Book explores legal and dramatic ideas of witnessing in medieval literature
Rosemary Frank
Department/Program
English
Cultures of Witnessing photo

Emma Lipton, professor and chair of the English department recently wrote “Cultures of Witnessing: Law and the York Plays,” her second book that explores medieval literature. In her latest effort, Lipton focuses on the relationship between legal and theatrical concepts of witnessing in medieval literature, specifically York plays, 14th century dramatizations which featured a variety of religious themes and stories.

“Medieval urban drama features Biblical stories, so dramatic texts have been studied largely in a devotional context, but York plays are obsessed with the law,” says Lipton who made it her mission to find out why. 

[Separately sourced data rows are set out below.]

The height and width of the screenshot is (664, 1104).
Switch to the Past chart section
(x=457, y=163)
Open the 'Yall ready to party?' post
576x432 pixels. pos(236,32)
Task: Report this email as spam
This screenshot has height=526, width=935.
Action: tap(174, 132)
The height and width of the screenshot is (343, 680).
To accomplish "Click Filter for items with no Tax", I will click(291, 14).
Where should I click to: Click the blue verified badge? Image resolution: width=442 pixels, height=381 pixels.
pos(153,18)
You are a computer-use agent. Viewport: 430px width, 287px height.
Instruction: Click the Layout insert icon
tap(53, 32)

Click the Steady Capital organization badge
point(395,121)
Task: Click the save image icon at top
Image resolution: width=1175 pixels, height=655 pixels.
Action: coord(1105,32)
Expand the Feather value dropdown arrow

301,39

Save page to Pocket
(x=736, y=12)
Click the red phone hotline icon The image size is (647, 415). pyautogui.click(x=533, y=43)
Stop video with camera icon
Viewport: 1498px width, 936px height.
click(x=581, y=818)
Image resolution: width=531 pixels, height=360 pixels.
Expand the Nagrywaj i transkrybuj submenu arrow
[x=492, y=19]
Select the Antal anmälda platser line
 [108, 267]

In her research, Lipton discovered a correlation between the legal concepts of witnessing in the plays to the promotion of urban citizenship and values, and the theorization of the drama. In her book, she discusses the technical definitions and practices of witnessing in the period by utilizing legal theory and court records, as well as the reputation of the law and of witnessing as portrayed in a range of other texts. Lipton focuses on the ways that legal concepts of witnessing shaped ideas about space, speech, affect, and temporality in the plays.

Emma Lipton photo

 

“Modern media, such as cell phone video, is shaping modern concepts and practices of law and justice. Like those amateur videos, the medieval Biblical theater featured in my book was performed on the streets of the city of York by amateur actors who were members of the city’s influential guilds.”

Lipton is now hard at work on her third book, focusing her research efforts on the relationships between culinary, alchemical, and medicinal recipes during the Middle Ages. 

“This book will move beyond a lingering privileging of textuality in the “New Formalism” by drawing attention to recipes as instructions for action,” says Lipton whose research will focus on the formal elements of recipes staged in medieval plays. She will explore culinary culture and its use as a marker of cultural identity that is in tension with a well-documented global trade in spices and other ingredients often depicted in medieval literature, and with the circulation of recipes between cultures.

In her first book, “Affections of the Mind: The Politics of Sacramental Marriage in Late Medieval English Literature,” Lipton examined the social and religious politics of marriage in the works of Geoffrey Chaucer, John Gower, and Margery Kempe and in the N-Town Mary Plays.